Runs a function in the sandbox. You must have used createSecureCompilerConfiguration() to prepare the Groovy shell. Use run(groovy.lang.Script, org.jenkinsci.plugins.scriptsecurity.sandbox.Whitelist) instead whenever possible.

Parameters:

c - a block of code during whose execution all calls are intercepted

whitelist - the whitelist to use, such as Whitelist.all()

Returns:

the return value of the block

Throws:

RejectedAccessException - in case an attempted call was not whitelisted

Exception - in case the block threw some other exception

run

@Deprecated
public static Object run(@NonNull
                         groovy.lang.Script script,
                         @NonNull
                         Whitelist whitelist)
                  throws RejectedAccessException

Deprecated.

insecure; use run(GroovyShell, String, Whitelist) or runScript(groovy.lang.GroovyShell, java.lang.String)

Throws:

RejectedAccessException

run

@Deprecated
public static Object run(@NonNull
                         groovy.lang.GroovyShell shell,
                         @NonNull
                         String script,
                         @NonNull
                         Whitelist whitelist)
                  throws RejectedAccessException

Deprecated.

use runScript(groovy.lang.GroovyShell, java.lang.String)

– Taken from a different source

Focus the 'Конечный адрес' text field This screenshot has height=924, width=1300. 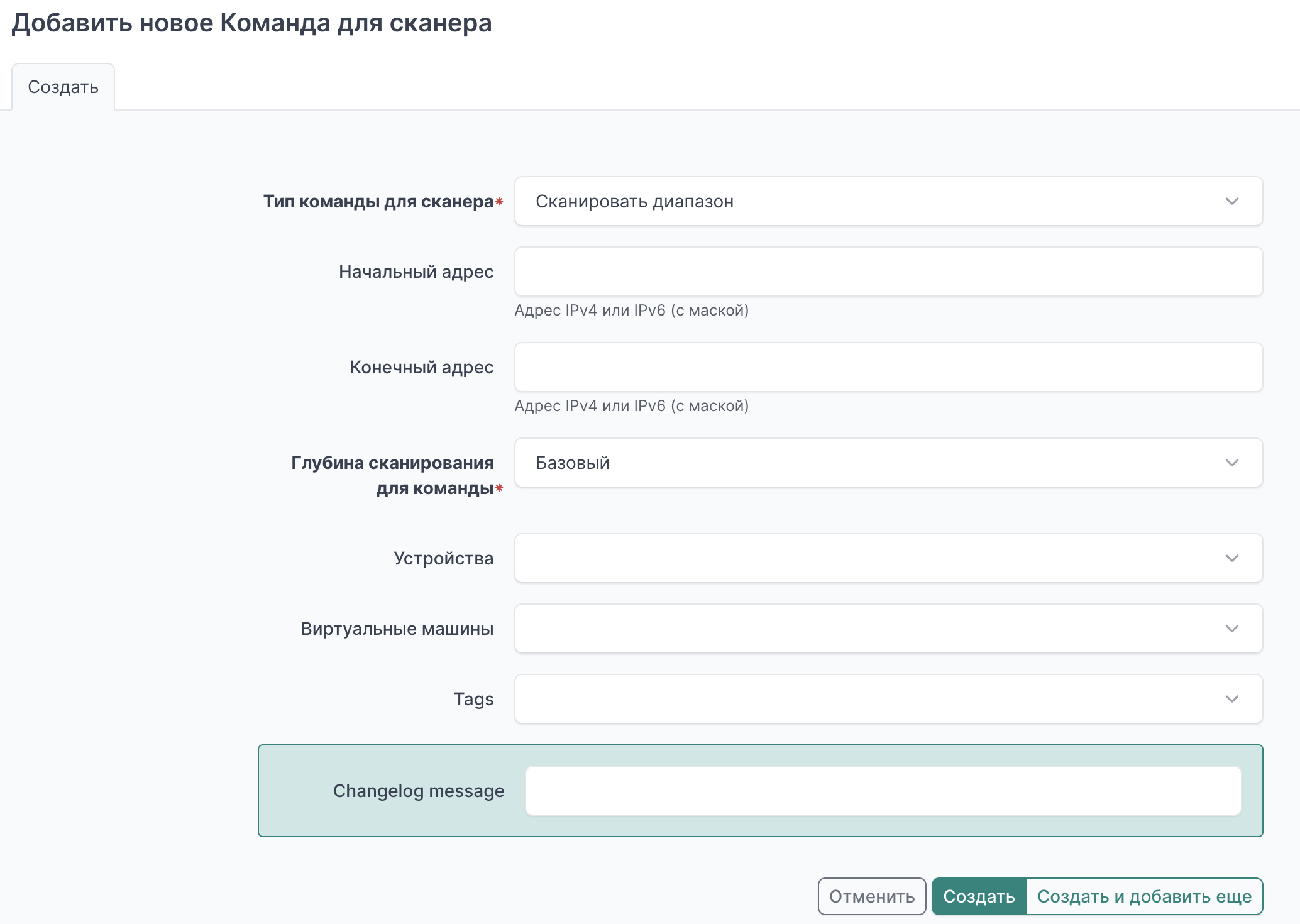click(x=888, y=367)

Runs a script in the sandbox. You must have used createSecureCompilerConfiguration() to prepare the Groovy shell.

Parameters:

shell - a shell ready for GroovyShell.parse(String)

script - a script

whitelist - the whitelist to use, such as Whitelist.all()

Returns:

the value produced by the script, if any

Throws:

RejectedAccessException - in case an attempted call was not whitelisted

checkScriptForCompilationErrors

@NonNull
public static FormValidation checkScriptForCompilationErrors(String script,
                                                             groovy.lang.GroovyClassLoader classLoader)

Checks a script for compilation errors in a sandboxed environment, without going all the way to actual class creation or initialization.

Parameters:

script - The script to check

classLoader - The GroovyClassLoader to use during compilation.

Returns:

The FormValidation for the compilation check.